## What is asked
Copy every one of the following records line for line, exactly as it stands.

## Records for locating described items
════════════════════

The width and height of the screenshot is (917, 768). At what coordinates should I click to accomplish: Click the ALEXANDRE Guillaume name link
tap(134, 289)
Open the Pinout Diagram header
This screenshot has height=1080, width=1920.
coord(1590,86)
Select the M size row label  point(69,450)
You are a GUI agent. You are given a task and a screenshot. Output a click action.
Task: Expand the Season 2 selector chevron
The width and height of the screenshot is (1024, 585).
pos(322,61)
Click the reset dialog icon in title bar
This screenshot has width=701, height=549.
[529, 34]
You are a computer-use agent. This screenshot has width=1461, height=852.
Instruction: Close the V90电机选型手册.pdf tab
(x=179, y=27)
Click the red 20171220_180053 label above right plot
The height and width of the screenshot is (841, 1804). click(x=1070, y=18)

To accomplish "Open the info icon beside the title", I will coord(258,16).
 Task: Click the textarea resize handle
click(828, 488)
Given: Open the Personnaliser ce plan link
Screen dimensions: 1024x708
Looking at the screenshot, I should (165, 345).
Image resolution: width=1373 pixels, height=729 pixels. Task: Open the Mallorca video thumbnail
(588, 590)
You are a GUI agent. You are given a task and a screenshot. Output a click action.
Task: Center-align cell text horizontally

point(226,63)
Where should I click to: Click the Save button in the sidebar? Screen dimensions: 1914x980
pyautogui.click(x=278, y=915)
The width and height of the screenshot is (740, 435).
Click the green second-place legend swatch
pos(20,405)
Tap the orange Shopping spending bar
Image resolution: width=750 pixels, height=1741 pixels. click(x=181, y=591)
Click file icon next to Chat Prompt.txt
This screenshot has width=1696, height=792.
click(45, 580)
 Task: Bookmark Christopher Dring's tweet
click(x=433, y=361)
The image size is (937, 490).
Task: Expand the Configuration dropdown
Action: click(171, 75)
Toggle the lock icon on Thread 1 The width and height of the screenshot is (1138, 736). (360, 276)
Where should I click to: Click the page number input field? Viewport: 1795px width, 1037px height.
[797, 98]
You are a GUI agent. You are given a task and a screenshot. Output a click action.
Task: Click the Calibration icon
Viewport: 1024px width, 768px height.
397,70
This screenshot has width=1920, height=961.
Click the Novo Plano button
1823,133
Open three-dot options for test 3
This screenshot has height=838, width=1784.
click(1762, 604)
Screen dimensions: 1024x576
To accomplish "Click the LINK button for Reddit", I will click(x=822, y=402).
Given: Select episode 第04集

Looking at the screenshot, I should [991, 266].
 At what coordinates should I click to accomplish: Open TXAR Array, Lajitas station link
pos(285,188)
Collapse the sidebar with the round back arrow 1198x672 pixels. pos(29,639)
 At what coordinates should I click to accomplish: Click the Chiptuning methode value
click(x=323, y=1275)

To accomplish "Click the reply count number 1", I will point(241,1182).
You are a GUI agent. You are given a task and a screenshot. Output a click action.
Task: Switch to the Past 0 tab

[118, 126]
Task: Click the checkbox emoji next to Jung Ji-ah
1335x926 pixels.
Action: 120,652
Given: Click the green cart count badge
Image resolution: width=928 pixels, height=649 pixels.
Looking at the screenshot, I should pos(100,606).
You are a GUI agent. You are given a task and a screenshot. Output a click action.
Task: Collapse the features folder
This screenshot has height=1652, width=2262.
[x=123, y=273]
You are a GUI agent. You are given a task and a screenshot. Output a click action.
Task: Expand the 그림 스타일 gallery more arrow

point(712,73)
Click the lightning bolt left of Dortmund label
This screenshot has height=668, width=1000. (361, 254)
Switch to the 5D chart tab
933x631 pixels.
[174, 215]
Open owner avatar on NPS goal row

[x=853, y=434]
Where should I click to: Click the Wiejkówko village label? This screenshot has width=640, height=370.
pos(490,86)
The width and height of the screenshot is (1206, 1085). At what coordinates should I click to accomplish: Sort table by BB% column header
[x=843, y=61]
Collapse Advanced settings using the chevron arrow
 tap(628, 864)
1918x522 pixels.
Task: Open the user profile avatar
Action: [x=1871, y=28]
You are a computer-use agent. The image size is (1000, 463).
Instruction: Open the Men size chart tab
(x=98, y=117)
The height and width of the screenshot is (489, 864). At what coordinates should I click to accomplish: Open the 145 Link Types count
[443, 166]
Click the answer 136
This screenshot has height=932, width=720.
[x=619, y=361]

════════════════════

## Output
The width and height of the screenshot is (917, 768). At what coordinates should I click to accomplish: Click the ALEXANDRE Guillaume name link
tap(134, 289)
Open the Pinout Diagram header
This screenshot has height=1080, width=1920.
coord(1590,86)
Select the M size row label  point(69,450)
You are a GUI agent. You are given a task and a screenshot. Output a click action.
Task: Expand the Season 2 selector chevron
The width and height of the screenshot is (1024, 585).
pos(322,61)
Click the reset dialog icon in title bar
This screenshot has width=701, height=549.
[529, 34]
You are a computer-use agent. This screenshot has width=1461, height=852.
Instruction: Close the V90电机选型手册.pdf tab
(x=179, y=27)
Click the red 20171220_180053 label above right plot
The height and width of the screenshot is (841, 1804). click(x=1070, y=18)

To accomplish "Open the info icon beside the title", I will coord(258,16).
 Task: Click the textarea resize handle
click(828, 488)
Given: Open the Personnaliser ce plan link
Screen dimensions: 1024x708
Looking at the screenshot, I should (165, 345).
Image resolution: width=1373 pixels, height=729 pixels. Task: Open the Mallorca video thumbnail
(588, 590)
You are a GUI agent. You are given a task and a screenshot. Output a click action.
Task: Center-align cell text horizontally

point(226,63)
Where should I click to: Click the Save button in the sidebar? Screen dimensions: 1914x980
pyautogui.click(x=278, y=915)
The width and height of the screenshot is (740, 435).
Click the green second-place legend swatch
pos(20,405)
Tap the orange Shopping spending bar
Image resolution: width=750 pixels, height=1741 pixels. click(x=181, y=591)
Click file icon next to Chat Prompt.txt
This screenshot has width=1696, height=792.
click(45, 580)
 Task: Bookmark Christopher Dring's tweet
click(x=433, y=361)
The image size is (937, 490).
Task: Expand the Configuration dropdown
Action: click(171, 75)
Toggle the lock icon on Thread 1 The width and height of the screenshot is (1138, 736). (360, 276)
Where should I click to: Click the page number input field? Viewport: 1795px width, 1037px height.
[797, 98]
You are a GUI agent. You are given a task and a screenshot. Output a click action.
Task: Click the Calibration icon
Viewport: 1024px width, 768px height.
397,70
This screenshot has width=1920, height=961.
Click the Novo Plano button
1823,133
Open three-dot options for test 3
This screenshot has height=838, width=1784.
click(1762, 604)
Screen dimensions: 1024x576
To accomplish "Click the LINK button for Reddit", I will click(x=822, y=402).
Given: Select episode 第04集

Looking at the screenshot, I should [991, 266].
 At what coordinates should I click to accomplish: Open TXAR Array, Lajitas station link
pos(285,188)
Collapse the sidebar with the round back arrow 1198x672 pixels. pos(29,639)
 At what coordinates should I click to accomplish: Click the Chiptuning methode value
click(x=323, y=1275)

To accomplish "Click the reply count number 1", I will point(241,1182).
You are a GUI agent. You are given a task and a screenshot. Output a click action.
Task: Switch to the Past 0 tab

[118, 126]
Task: Click the checkbox emoji next to Jung Ji-ah
1335x926 pixels.
Action: 120,652
Given: Click the green cart count badge
Image resolution: width=928 pixels, height=649 pixels.
Looking at the screenshot, I should pos(100,606).
You are a GUI agent. You are given a task and a screenshot. Output a click action.
Task: Collapse the features folder
This screenshot has height=1652, width=2262.
[x=123, y=273]
You are a GUI agent. You are given a task and a screenshot. Output a click action.
Task: Expand the 그림 스타일 gallery more arrow

point(712,73)
Click the lightning bolt left of Dortmund label
This screenshot has height=668, width=1000. (361, 254)
Switch to the 5D chart tab
933x631 pixels.
[174, 215]
Open owner avatar on NPS goal row

[x=853, y=434]
Where should I click to: Click the Wiejkówko village label? This screenshot has width=640, height=370.
pos(490,86)
The width and height of the screenshot is (1206, 1085). At what coordinates should I click to accomplish: Sort table by BB% column header
[x=843, y=61]
Collapse Advanced settings using the chevron arrow
 tap(628, 864)
1918x522 pixels.
Task: Open the user profile avatar
Action: [x=1871, y=28]
You are a computer-use agent. The image size is (1000, 463).
Instruction: Open the Men size chart tab
(x=98, y=117)
The height and width of the screenshot is (489, 864). At what coordinates should I click to accomplish: Open the 145 Link Types count
[443, 166]
Click the answer 136
This screenshot has height=932, width=720.
[x=619, y=361]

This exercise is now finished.